Sophia Shih (史惠慈), a research fellow at the CIER, shared Lin’s views.
“Under the structure of the ECFA [Economic Cooperation Framework Agreement], Pingtan has become a possible investment location among a number of special zones in China,” Shih told reporters.
It will be important for Beijing to construct an “ECFA-plus system” to be applied in Pingtan, which would attract Taiwanese companies by providing better investment conditions, Shih said.
However, Hugh Lin (林正修), former director of Taipei City’s Civil Affairs Bureau during then-Taipei mayor Ma Ying-jeou’s (馬英九) administration, who has been researching the Pingtan issue for years, said the government should be more concerned with the overall rise of the West-Strait Special Economic Zone, which dwarfs Pingtan.
“We should face the fact that development of the West-Strait Special Economic Zone could -outpace all of Taiwan in the future,” Hugh Lin said.
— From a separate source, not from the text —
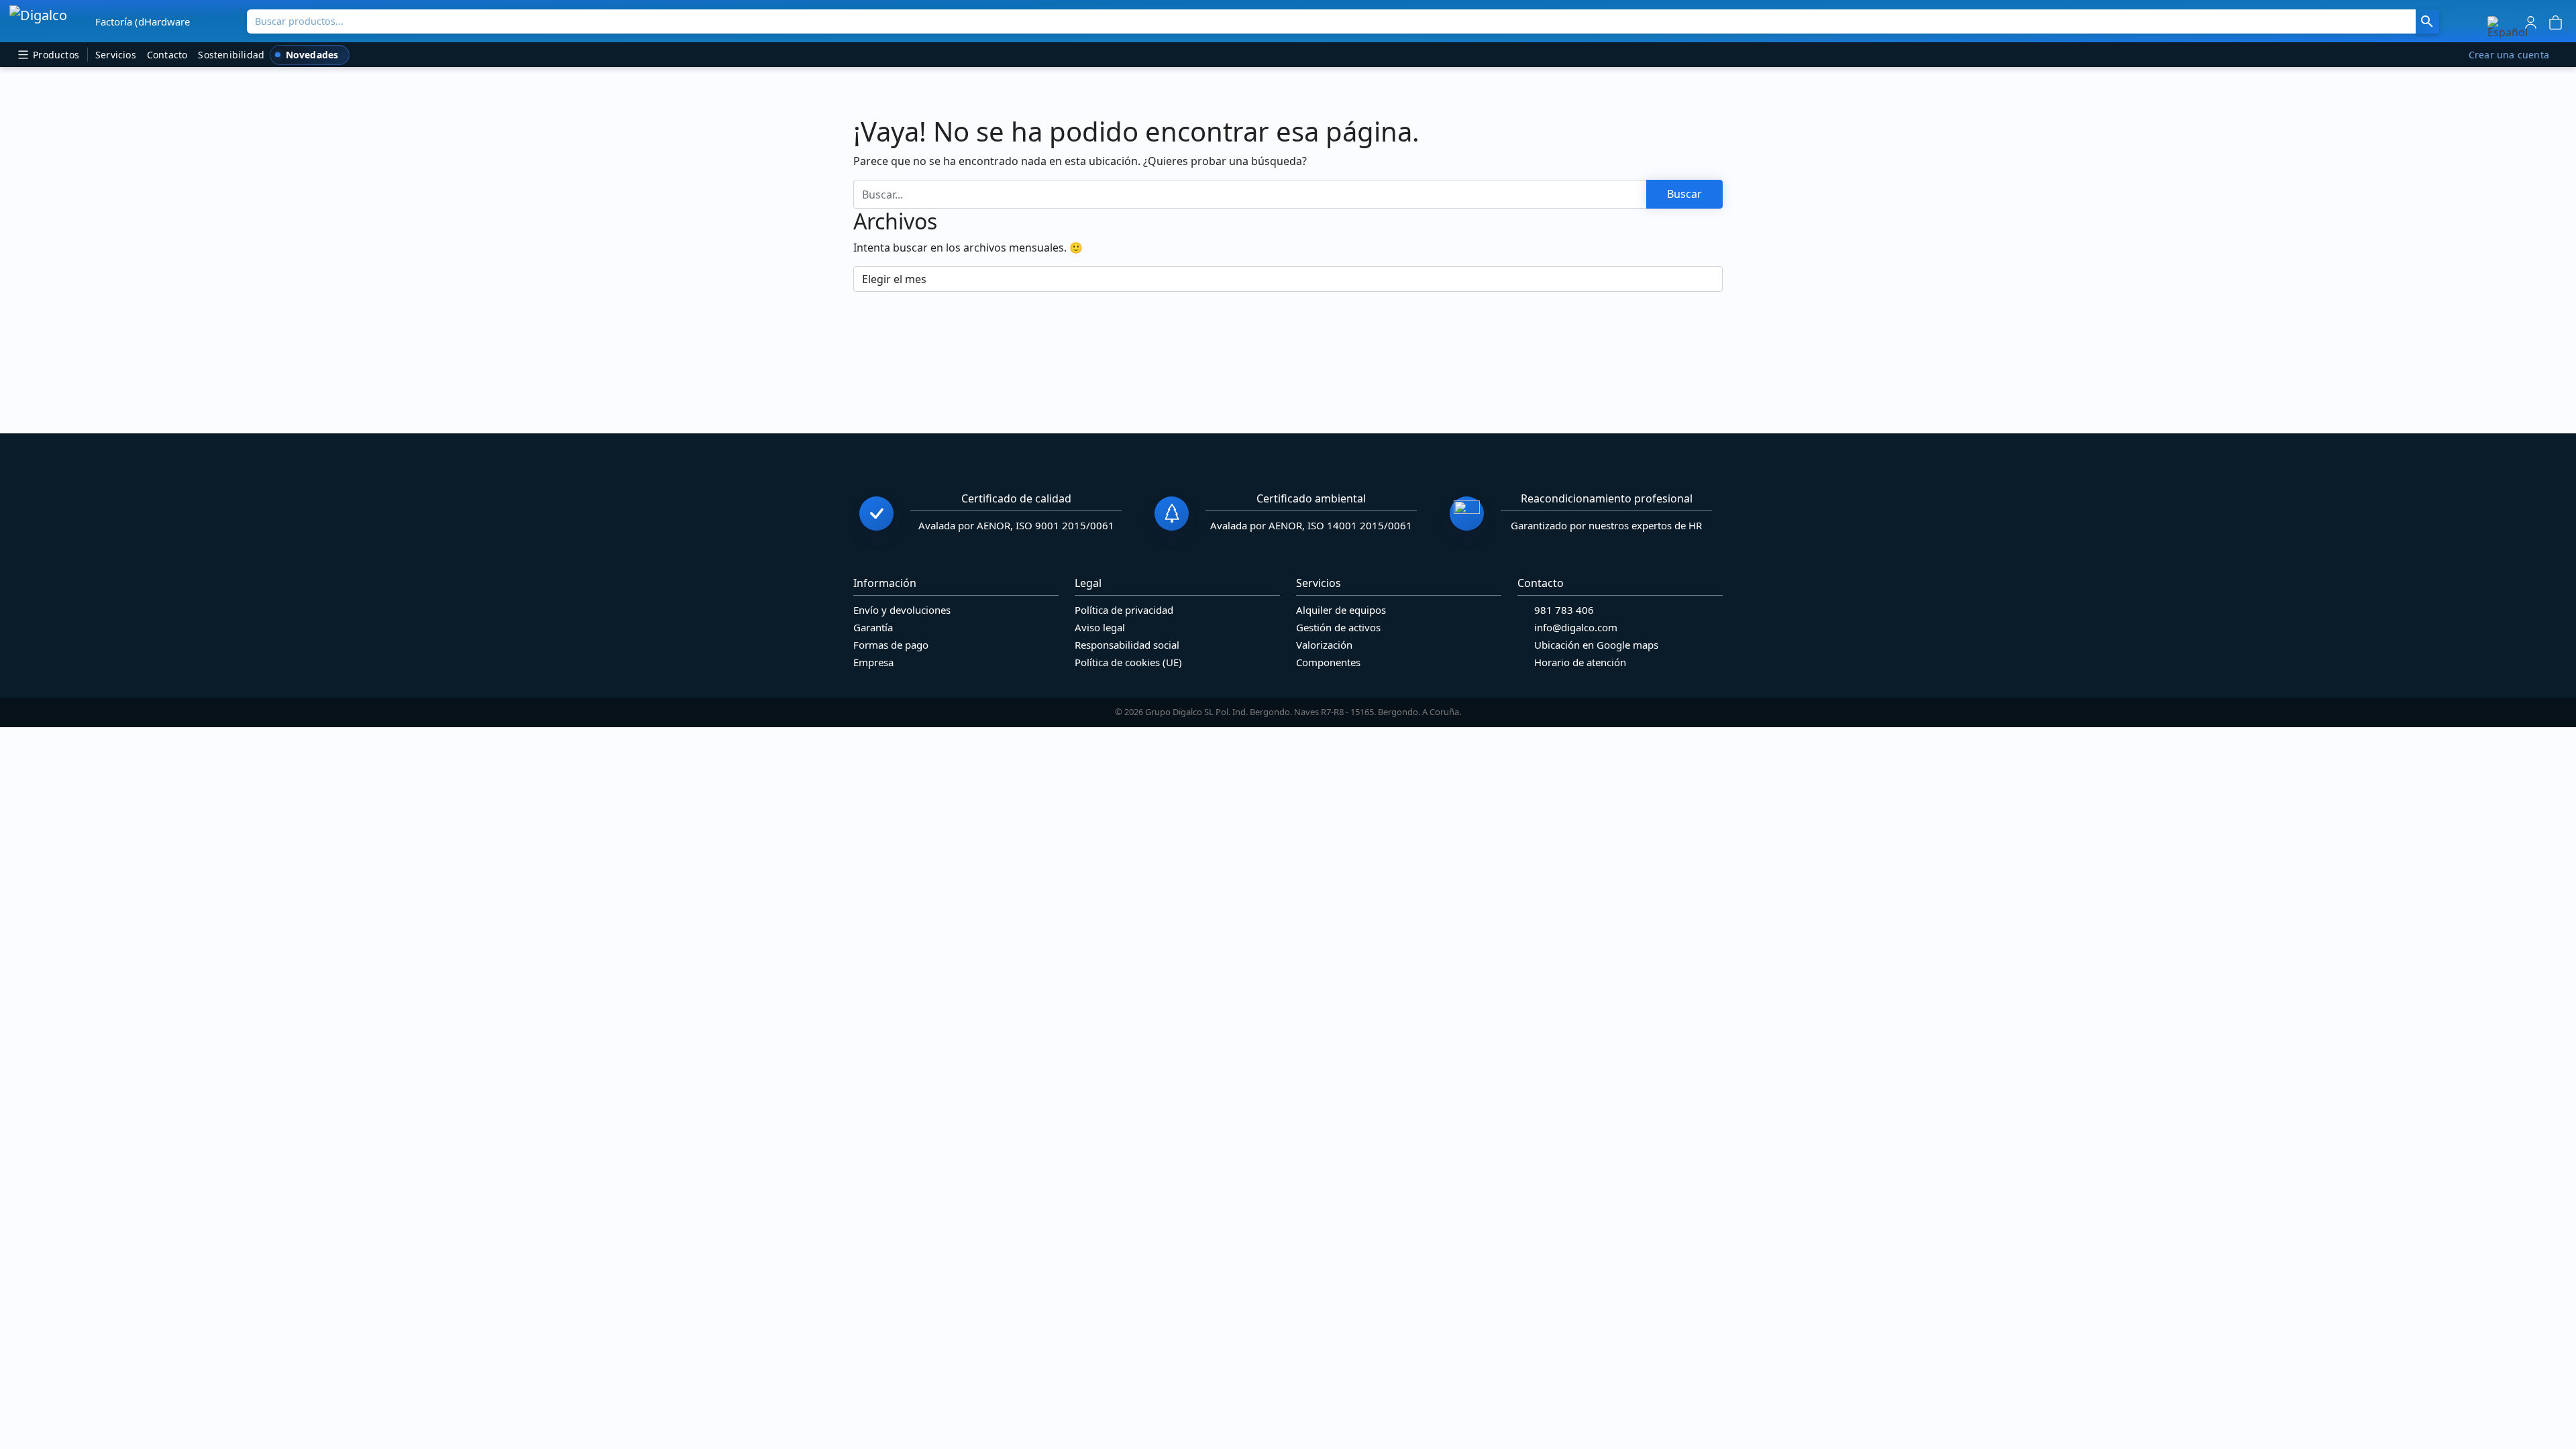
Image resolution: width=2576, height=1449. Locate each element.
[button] (2507, 27)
Another academic said Taiwan should think clearly about its long-term development goals and ways of cooperating with China so that Taipei is not powerless whenever a cross-strait economic issue such as the Pingtan project is on the table.
“I think that our government lacks a vision for the nation’s direction for the next 10 to 15 years, while China has been very consistent in its development strategy,” said Chang Jung-feng (張榮豐), director of the CIER’s Mainland China Division.
“Whenever China pitches a project, we have to hold a seminar to figure out how to react,” Chang said. “I think it says a lot about how confused we are.”
A more transparent communication channel should be established between the government and opposition parties so that a consensus can be forged on how to match China’s development efforts with Taiwan own economic goals, he said.